Este viejo hábito volvió a Pedro aquella noche cuando el Salvador fue juzgado. Cuando se le señaló como compañero de Jesús de Galilea, lo negó con maldiciones y juramentos (Mt. 26:74). Nunca lo habría hecho estando relajado, pero ahora estaba en peligro y extremadamente cohibido, y las palabras fluyeron con la misma facilidad que en los días anteriores a su conversión.
A pesar de nuestras mejores intenciones y nuestras más sinceras resoluciones, las palabras se nos escapan antes de tener la oportunidad de pensar. Nos cogen completamente desprevenidos.

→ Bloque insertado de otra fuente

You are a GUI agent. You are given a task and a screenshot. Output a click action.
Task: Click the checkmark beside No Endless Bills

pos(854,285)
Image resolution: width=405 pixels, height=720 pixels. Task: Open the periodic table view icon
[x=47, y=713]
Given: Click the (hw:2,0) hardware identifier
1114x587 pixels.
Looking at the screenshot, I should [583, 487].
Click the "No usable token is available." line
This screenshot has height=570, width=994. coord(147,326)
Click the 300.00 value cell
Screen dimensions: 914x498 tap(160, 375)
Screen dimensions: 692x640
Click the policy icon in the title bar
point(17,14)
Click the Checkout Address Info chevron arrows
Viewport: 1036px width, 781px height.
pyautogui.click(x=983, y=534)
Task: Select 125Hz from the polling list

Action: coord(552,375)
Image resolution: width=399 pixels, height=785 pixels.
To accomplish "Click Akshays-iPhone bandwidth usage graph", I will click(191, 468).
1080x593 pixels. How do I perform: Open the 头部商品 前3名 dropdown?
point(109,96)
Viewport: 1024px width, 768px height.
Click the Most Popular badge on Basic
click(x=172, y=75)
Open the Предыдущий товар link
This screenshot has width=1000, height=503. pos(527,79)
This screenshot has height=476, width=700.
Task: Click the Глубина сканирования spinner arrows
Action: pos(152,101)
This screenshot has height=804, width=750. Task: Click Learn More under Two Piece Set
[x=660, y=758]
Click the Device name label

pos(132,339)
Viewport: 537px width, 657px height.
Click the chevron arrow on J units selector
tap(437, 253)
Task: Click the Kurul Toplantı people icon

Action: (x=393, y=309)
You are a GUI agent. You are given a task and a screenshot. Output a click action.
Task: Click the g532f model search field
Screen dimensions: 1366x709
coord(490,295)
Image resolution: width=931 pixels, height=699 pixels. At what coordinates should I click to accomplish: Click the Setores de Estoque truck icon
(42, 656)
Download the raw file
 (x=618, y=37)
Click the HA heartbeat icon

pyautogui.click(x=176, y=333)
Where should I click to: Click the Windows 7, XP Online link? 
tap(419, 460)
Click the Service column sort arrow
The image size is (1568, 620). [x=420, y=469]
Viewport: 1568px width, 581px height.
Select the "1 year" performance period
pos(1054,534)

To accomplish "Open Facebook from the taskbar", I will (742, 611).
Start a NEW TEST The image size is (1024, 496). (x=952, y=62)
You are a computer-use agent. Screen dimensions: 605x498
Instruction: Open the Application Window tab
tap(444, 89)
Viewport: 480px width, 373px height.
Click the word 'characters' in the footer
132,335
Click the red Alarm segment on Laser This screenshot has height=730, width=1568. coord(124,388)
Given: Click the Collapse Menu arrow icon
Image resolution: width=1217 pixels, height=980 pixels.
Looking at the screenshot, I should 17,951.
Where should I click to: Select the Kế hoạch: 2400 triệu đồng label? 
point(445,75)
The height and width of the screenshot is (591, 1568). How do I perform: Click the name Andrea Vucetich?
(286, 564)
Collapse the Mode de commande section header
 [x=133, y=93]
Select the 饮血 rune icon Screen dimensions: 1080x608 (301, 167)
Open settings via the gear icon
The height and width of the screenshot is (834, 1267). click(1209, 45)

¿Debemos desesperar de llegar a conquistar este Goliat en nuestras vidas? No, tenemos la promesa de victoria sobre ésta y toda otra tentación (1 Co. 10:13). Primero, debemos confesar y abandonar el pecado cada vez que caemos. Luego debemos clamar a Dios para que ponga guarda a nuestros labios (Sal. 141:3). Debemos pedir el poder necesario para responder a las circunstancias desfavorables de la vida con aplomo y tranquilidad. En ocasiones, el hecho de confesar la falta a algún otro creyente ayuda a romper el poderoso hábito. Por último, debemos recordar siempre que aunque los demás puedan no escucharnos en la tierra, nuestro Padre nos escucha desde el cielo. El recuerdo de cuánto le ofende debe servirnos como una poderosa fuerza de disuasión.